Norlin Library was one of as many as 70 CU buildings that were damaged during September flash floods.
Contrary to the photos shared on Twitter and Facebook, the real damage was “minimal,” according to Programming and Communications Librarian Deborah Fink.
Fink said the extent of the flooding was a pool of water in Laughing Goat and Norlin Commons and The Laughing Goat Coffeehouse. Leaks around the building and into the basement and backed-up drains which dripped water into the basement.
Water also seeped into a few offices the basement stacks in Norlin. Other than minimal splashing, no books in the basement got wet and of the 100 books of the general collection that were damaged, most will be successfully replaced or have saved by air drying.
“There was no damage to Archives,” Fink said. “There has been a persistent thing in social media that the basement of Norlin flooded… And then there are pictures of water being pumped out of the loading dock door. It is all misleading.”

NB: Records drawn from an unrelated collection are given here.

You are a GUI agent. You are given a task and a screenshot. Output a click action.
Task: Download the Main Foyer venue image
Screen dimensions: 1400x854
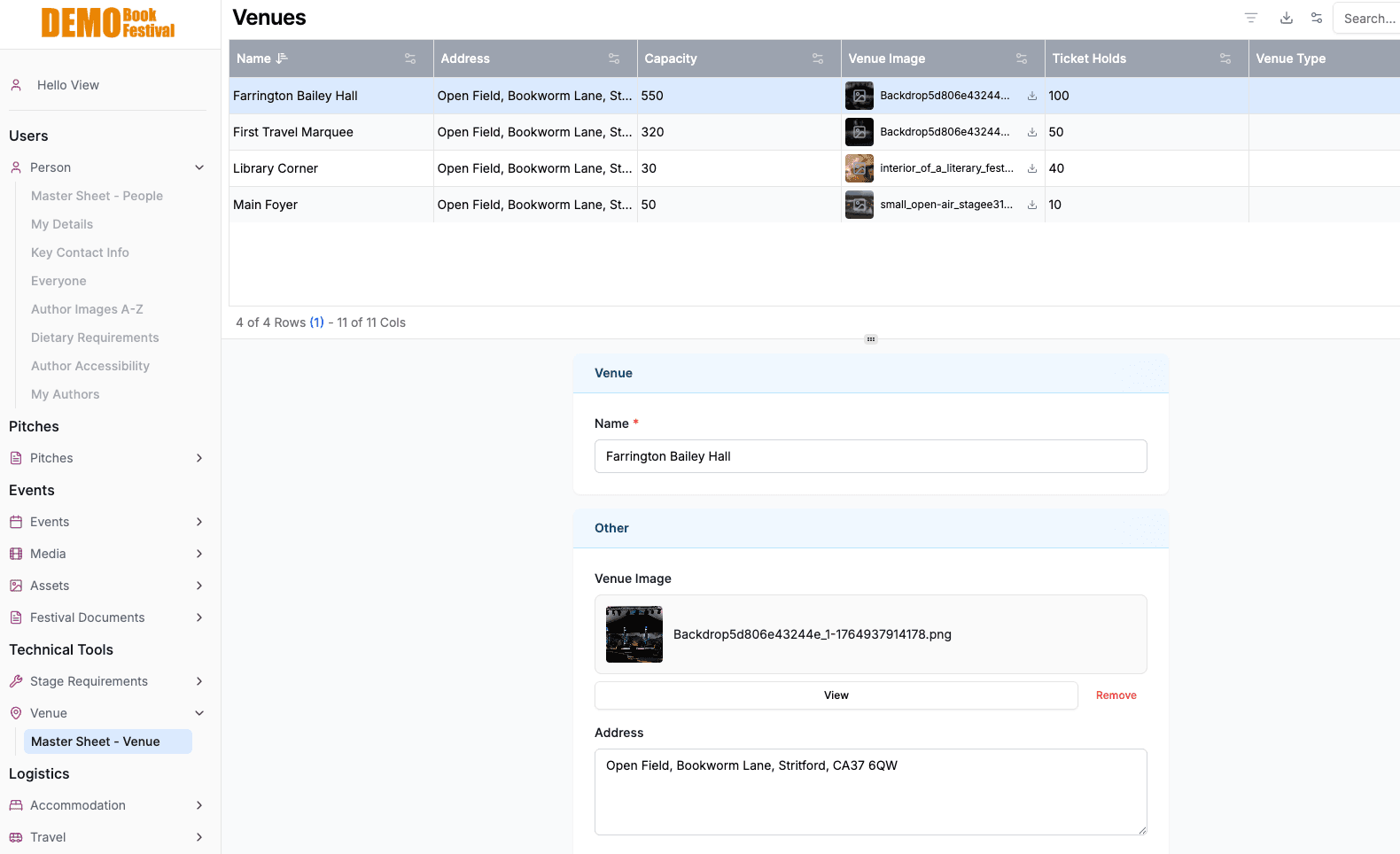click(1031, 205)
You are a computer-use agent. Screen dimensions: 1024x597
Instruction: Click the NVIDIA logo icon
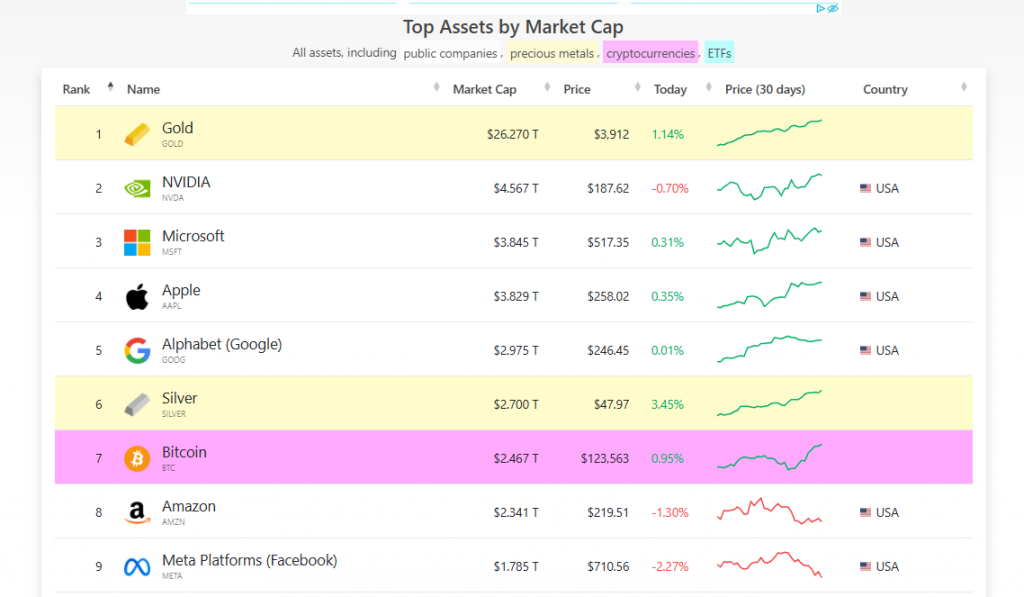point(137,188)
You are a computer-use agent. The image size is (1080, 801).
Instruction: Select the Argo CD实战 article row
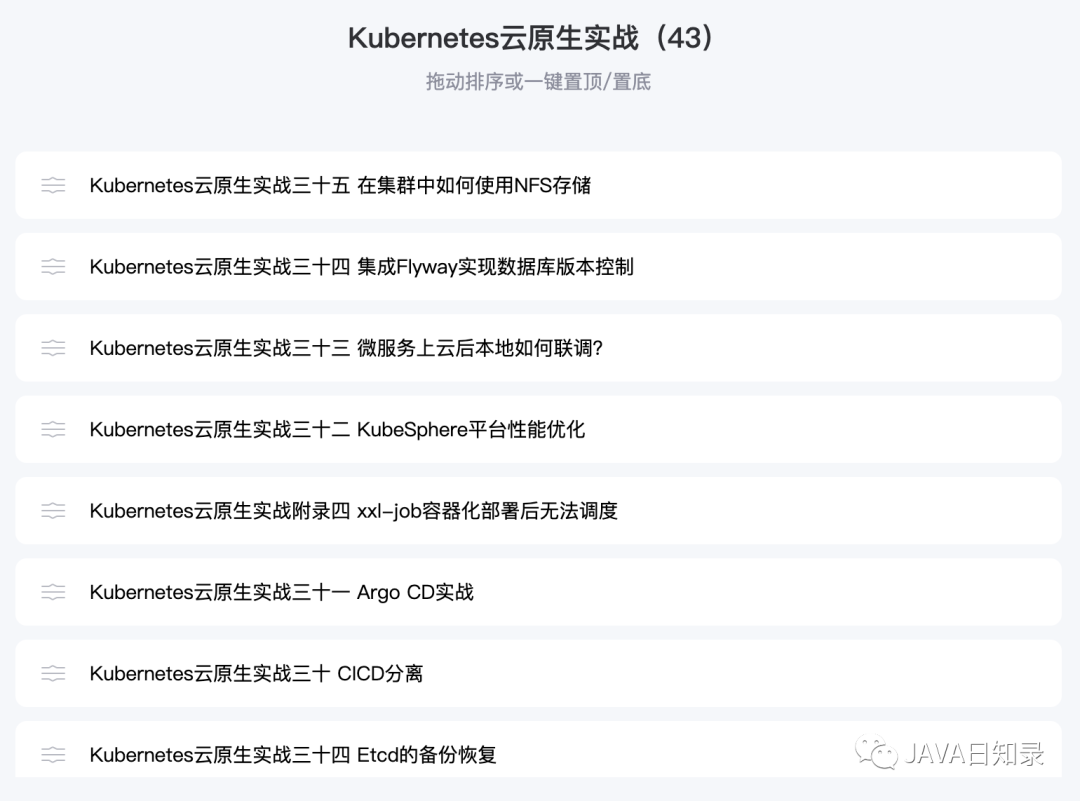(281, 592)
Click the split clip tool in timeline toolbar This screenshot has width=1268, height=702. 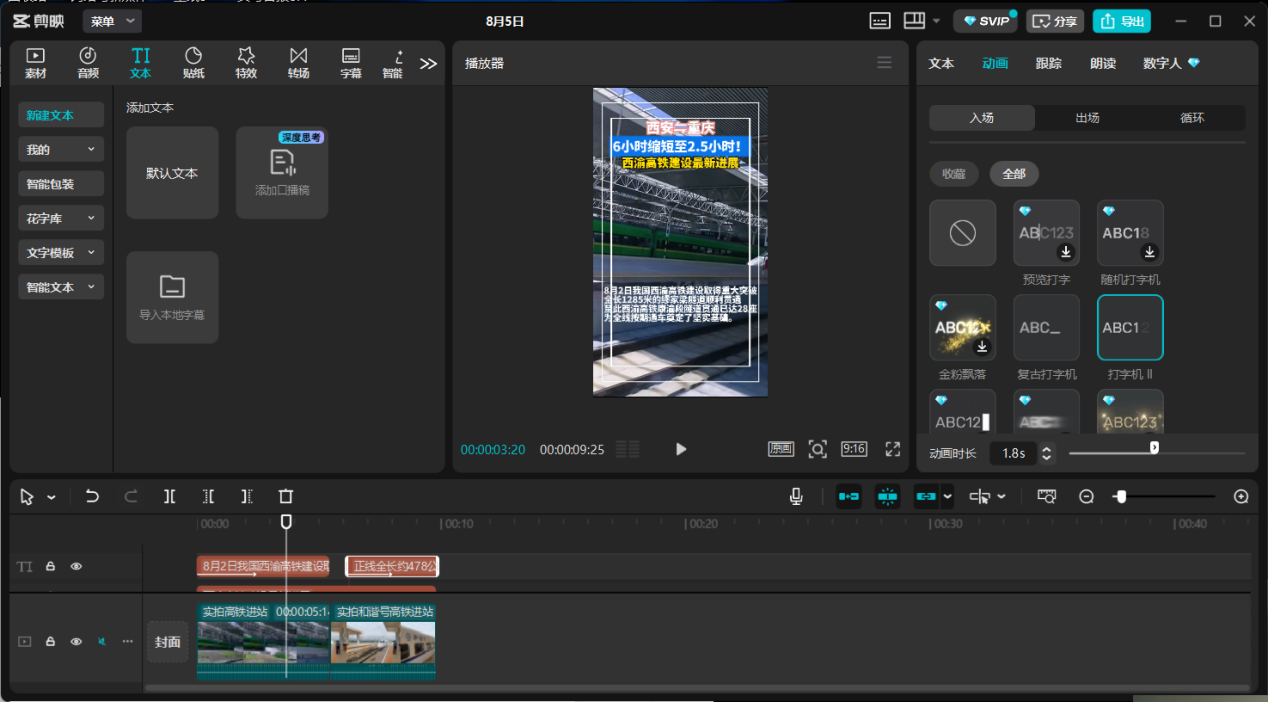coord(170,496)
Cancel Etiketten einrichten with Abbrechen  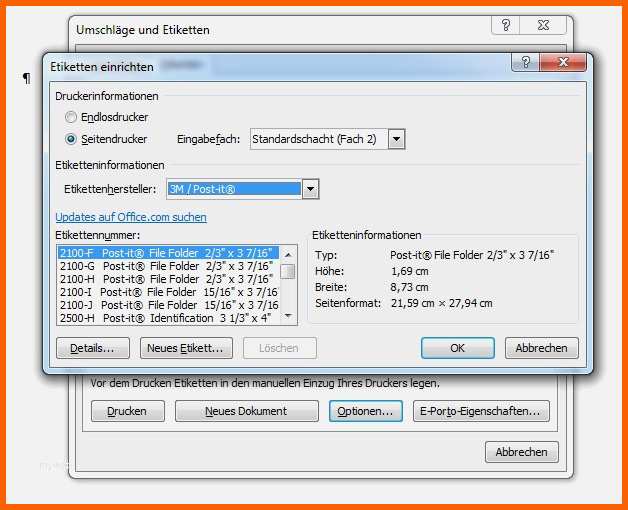click(x=541, y=348)
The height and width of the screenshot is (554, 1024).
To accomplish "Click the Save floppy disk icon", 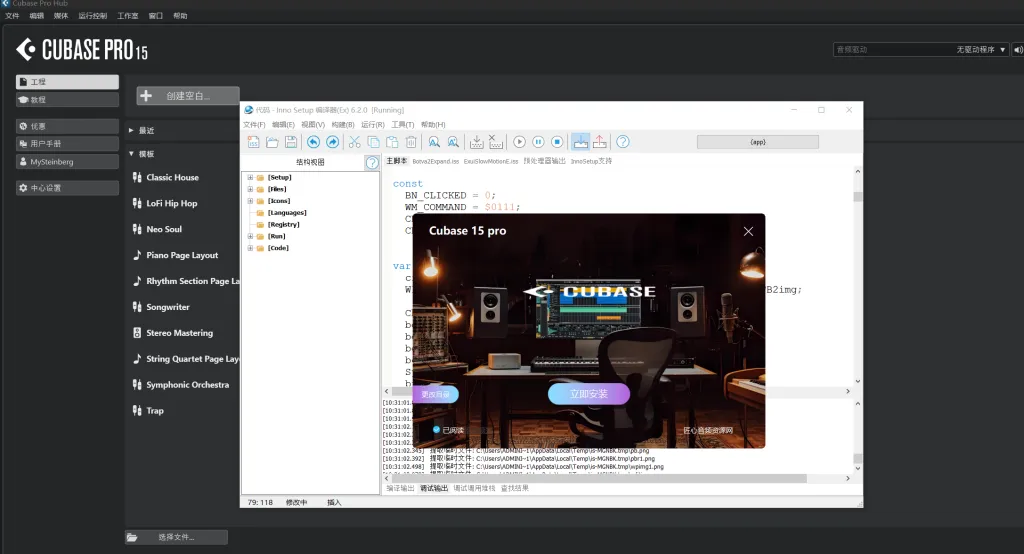I will pyautogui.click(x=291, y=142).

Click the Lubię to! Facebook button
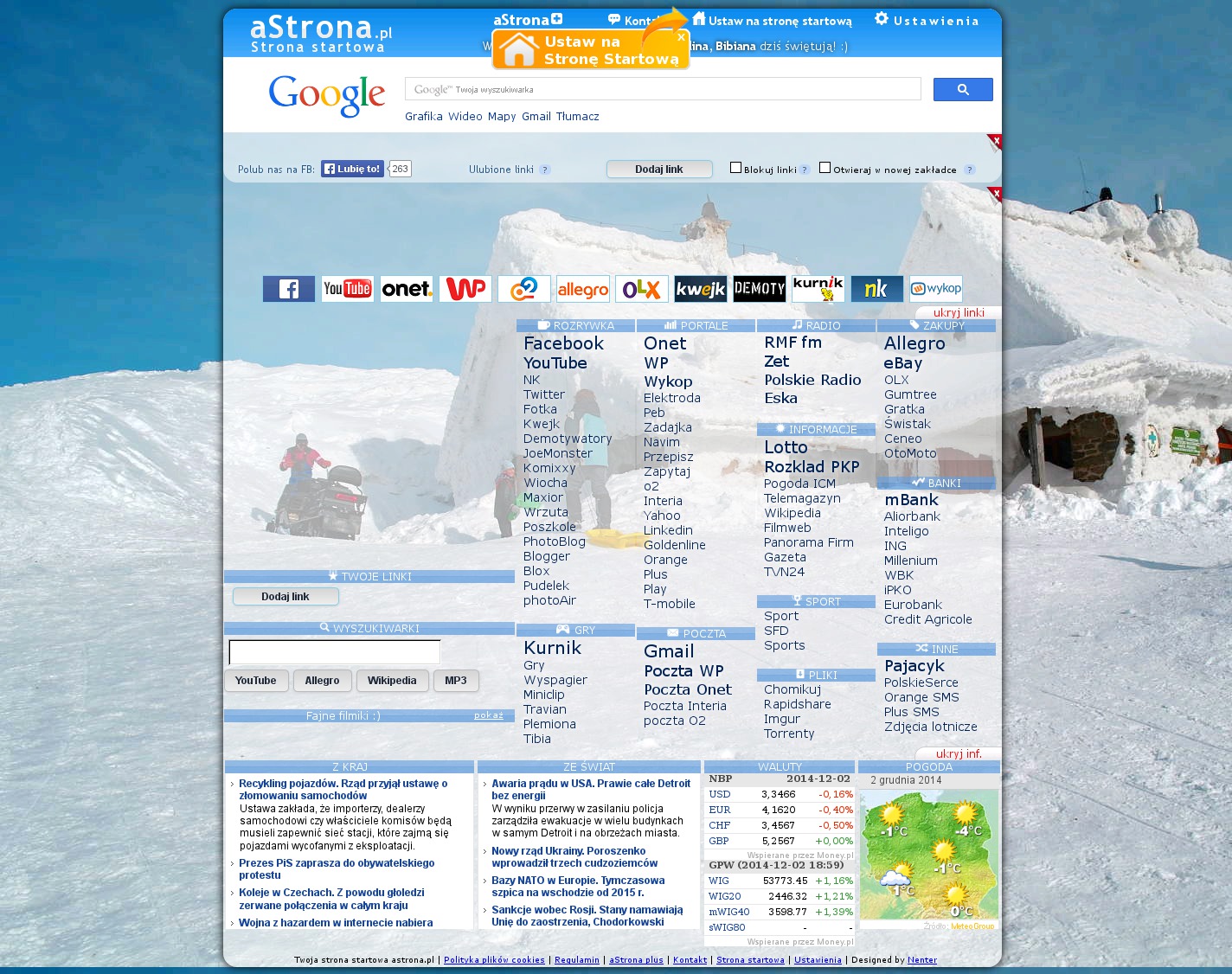pos(352,169)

While the basement and books were not entirely void of floodwaters, the overall situation in campus’s iconic library was not as bad as students believed it to be, as political science major, Emma Woodyard, discovered.
“I walked by Norlin and expected to see excessive damage, but there was practically nothing,” Woodyard, 19, said. “I expected to see a lake.”
Larissa Brewster, an Asian studies major, was also surprised by the small amount of damage to Norlin despite media saturation.
“From the way that the school was talking about it, in the warning emails and analyzing the flood damage, it all sounded so ominous,” Brewster, 20, said of the library. “Now that I know the truth, I’m not surprised. I think it’s kinda funny.”